Je ne pouvais rien faire. Tout doit respecter la ligne officielle.Li Wenliangà CNN, en janvier

A ce moment-là, seuls 41 cas sont officiellement recensés dans la ville, le 17 janvier, indique CNN. Mais face aux critiques qui se multiplient sur les réseaux sociaux, le gouvernement chinois est obligé de réagir. Le président Xi Jinping souligne la nécessité de partager rapidement des informations avec le reste du monde, le 20 janvier. Le même jour, le bilan des autorités de Wuhan est porté à 198 cas et la transmission entre humains est confirmée.

A la fin du mois de janvier, l’épidémie s’étend dans le monde et la gestion de la crise par le gouvernement chinois est largement critiquée dans le pays. Le régime communiste est accusé par des internautes de manquer de transparence. Fait rare, la Cour suprême réhabilite les lanceurs d’alerte, le 28 janvier.

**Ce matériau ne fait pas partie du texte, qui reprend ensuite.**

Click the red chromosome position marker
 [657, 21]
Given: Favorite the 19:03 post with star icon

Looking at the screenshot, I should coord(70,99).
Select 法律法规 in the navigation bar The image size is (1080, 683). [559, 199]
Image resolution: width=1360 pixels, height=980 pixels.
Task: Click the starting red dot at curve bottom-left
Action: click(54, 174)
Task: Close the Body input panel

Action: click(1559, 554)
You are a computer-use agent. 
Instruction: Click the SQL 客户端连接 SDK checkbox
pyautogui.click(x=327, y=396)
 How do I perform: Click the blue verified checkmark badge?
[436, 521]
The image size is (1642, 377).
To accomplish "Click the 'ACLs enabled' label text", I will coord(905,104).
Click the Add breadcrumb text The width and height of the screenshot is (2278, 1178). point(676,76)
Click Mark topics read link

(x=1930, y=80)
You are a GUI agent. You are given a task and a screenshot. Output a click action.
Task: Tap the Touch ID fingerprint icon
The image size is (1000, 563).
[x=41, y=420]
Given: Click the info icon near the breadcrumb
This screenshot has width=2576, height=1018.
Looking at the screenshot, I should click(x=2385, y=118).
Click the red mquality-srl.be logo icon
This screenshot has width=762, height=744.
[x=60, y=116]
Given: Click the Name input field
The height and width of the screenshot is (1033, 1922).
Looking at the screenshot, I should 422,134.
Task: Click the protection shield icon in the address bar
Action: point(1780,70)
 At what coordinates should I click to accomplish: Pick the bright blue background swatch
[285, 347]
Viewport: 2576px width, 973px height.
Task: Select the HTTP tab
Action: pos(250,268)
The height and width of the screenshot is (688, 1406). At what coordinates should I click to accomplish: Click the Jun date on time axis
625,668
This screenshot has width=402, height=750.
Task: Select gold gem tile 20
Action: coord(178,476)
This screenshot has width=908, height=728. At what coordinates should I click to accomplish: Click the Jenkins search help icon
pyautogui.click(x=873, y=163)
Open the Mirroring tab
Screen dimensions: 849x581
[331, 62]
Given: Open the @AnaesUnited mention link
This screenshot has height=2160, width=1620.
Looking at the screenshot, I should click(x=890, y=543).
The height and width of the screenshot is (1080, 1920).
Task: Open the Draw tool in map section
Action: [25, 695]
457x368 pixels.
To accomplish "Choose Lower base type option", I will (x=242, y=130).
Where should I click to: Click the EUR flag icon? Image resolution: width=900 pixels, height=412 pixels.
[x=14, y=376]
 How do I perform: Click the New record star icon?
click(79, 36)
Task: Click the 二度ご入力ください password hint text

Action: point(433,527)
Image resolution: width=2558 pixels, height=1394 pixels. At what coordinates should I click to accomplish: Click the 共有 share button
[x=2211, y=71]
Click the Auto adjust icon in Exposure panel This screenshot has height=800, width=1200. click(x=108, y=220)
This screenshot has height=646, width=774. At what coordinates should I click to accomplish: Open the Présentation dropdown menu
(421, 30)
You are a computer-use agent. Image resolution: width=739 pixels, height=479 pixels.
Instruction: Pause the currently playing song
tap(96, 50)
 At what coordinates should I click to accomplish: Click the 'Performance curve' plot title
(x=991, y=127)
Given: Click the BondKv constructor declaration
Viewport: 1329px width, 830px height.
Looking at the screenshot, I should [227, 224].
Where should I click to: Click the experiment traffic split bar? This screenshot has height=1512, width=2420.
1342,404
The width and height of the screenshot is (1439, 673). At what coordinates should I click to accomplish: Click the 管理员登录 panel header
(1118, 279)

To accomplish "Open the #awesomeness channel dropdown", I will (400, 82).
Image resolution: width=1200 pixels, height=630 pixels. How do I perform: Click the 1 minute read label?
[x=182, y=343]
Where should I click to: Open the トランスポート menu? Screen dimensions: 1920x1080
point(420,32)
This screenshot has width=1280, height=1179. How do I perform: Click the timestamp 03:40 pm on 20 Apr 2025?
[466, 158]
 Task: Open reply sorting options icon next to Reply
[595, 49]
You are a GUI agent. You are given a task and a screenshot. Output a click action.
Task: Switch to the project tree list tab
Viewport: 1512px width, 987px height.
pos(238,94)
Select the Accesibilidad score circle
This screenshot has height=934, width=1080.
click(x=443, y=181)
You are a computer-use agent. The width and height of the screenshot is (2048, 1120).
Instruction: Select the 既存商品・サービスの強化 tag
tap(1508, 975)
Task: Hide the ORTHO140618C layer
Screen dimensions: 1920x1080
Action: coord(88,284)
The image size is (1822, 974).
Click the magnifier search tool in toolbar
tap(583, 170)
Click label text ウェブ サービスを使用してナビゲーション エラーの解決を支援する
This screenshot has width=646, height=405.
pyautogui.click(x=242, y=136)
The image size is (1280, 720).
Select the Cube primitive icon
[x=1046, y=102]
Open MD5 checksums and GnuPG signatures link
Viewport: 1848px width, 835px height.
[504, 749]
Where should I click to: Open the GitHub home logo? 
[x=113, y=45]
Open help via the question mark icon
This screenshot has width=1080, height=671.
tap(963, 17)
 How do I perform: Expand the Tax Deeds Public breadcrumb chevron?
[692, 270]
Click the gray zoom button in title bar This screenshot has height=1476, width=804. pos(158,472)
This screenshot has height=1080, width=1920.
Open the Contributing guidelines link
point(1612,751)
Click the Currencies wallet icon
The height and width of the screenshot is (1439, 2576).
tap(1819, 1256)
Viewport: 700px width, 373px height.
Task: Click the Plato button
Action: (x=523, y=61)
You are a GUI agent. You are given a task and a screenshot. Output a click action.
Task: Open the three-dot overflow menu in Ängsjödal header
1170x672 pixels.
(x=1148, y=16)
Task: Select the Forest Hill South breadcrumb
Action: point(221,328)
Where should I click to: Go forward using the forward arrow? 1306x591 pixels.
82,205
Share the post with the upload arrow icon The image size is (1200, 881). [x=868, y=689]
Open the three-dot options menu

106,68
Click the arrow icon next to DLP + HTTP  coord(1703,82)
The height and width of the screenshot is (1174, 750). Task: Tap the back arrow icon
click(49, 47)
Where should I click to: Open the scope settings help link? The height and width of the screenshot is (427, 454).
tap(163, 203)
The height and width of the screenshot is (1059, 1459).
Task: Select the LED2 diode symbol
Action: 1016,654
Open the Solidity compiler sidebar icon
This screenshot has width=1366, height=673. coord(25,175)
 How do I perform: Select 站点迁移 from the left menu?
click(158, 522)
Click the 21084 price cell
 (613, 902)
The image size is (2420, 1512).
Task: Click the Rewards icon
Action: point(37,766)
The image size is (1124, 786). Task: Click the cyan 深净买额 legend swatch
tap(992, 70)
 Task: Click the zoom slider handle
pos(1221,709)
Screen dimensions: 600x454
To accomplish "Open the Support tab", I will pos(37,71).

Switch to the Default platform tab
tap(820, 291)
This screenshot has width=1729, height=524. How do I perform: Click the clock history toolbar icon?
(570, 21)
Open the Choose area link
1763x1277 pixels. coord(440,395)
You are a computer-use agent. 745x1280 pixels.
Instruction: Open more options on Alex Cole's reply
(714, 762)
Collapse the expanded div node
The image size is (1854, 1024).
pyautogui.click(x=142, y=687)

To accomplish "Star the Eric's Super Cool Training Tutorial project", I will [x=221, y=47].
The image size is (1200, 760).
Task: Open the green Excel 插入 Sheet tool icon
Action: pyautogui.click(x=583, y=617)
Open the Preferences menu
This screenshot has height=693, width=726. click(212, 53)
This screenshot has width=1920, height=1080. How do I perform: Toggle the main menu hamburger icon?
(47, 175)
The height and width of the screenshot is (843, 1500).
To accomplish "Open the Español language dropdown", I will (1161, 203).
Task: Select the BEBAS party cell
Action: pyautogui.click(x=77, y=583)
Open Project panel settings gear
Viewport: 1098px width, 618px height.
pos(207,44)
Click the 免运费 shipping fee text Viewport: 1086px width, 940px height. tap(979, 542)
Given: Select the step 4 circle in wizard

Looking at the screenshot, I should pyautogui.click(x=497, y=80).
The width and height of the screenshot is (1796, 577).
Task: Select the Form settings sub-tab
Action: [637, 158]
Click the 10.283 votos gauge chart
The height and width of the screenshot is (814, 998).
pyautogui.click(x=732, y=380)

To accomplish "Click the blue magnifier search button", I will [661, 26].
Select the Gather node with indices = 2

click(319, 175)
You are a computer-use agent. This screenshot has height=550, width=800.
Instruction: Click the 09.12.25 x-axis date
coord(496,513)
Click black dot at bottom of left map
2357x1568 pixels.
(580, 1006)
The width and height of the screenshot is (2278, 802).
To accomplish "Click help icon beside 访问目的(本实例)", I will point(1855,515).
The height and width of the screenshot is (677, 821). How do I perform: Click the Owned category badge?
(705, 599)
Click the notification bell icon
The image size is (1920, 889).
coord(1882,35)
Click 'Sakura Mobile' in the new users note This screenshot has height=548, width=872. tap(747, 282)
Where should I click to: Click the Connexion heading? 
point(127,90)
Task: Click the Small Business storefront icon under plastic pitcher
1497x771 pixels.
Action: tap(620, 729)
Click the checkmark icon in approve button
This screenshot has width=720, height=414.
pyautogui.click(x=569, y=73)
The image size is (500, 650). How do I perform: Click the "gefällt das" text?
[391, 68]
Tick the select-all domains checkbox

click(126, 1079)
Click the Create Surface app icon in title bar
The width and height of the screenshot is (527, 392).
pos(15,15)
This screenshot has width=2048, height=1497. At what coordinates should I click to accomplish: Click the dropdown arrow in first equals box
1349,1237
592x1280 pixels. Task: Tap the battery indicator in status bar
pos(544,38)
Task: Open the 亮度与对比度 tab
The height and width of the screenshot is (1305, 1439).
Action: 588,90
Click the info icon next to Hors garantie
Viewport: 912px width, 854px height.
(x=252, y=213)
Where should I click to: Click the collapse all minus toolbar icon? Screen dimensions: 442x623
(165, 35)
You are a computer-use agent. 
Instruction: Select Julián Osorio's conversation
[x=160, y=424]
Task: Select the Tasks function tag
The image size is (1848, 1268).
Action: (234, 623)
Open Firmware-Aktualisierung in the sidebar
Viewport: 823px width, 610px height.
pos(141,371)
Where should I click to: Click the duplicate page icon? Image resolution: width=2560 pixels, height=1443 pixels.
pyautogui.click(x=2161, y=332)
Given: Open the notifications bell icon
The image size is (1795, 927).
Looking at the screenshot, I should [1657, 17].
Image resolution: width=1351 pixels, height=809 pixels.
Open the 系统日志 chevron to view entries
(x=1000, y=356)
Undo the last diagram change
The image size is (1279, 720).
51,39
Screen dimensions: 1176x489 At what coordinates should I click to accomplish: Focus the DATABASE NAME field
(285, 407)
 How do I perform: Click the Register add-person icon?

Elle concède que “l’information délivrée par les huit personnes [dont Li Wenliang] n’était pas fabriquée de toutes pièces”, rapporte Le Monde.

Li Wenliang est lui testé positif au coronavirus 2019-nCoV le 1er février. Il avait commencé à développer les symptômes du virus le 10 janvier. Hospitalisé deux jours plus tard, il avait été transféré dans une unité de soins intensifs et placé sous assistance respiratoire, relate CNN

Le médecin a finalement succombé à la maladie vendredi 7 février. La télévision nationale CCTV et le quotidien Global Times avaient dans un premier temps annoncé son décès dès jeudi soir, avant de retirer cette information des réseaux sociaux. L’hôpital central de Wuhan avait en effet démenti son décès, ajoutant qu’il se trouvait dans un “état critique”. L’établissement a quelques heures plus tard confirmé sa mort sur Weibo. Les publications sur ce réseau annonçant la nouvelle ont cumulé plus de 1,5 milliard de vues dans la nuit de jeudi à vendredi, selon l’AFP.

Sur le groupe de messages privés WeChat, les réactions de recueillement et de colère se mélangent. “Que tous ces fonctionnaires qui s’engraissent avec l’argent public périssent sous la neige”, s’est emporté un internaute, dans un commentaire promptement effacé par la censure. Un autre a republié les images de la télévision centrale de Chine annonçant l’arrestation des médecins en décembre. 

Si les autorités ont laissé passer ces dernières semaines des critiques des responsables locaux, les commentaires publiés depuis la mort du médecin s’en prennent à la nature autoritaire du régime. “Les Chinois n’ont qu’une sorte de liberté, celle qui est octroyée par le gouvernement et le Parti communiste”, dénonce un autre internaute. Sur Weibo, le mot-dièse “Nous voulons la liberté d’expression” a largement été partagé avant d’être censuré.

Réagissant promptement à la colère populaire, le pouvoir central a annoncé l’ouverture d’une enquête sur “les circonstances entourant le docteur Li Wenliang, telles qu’elles ont été rapportées par les masses” et l’envoi sur place d’une équipe d’enquêteurs anti-corruption.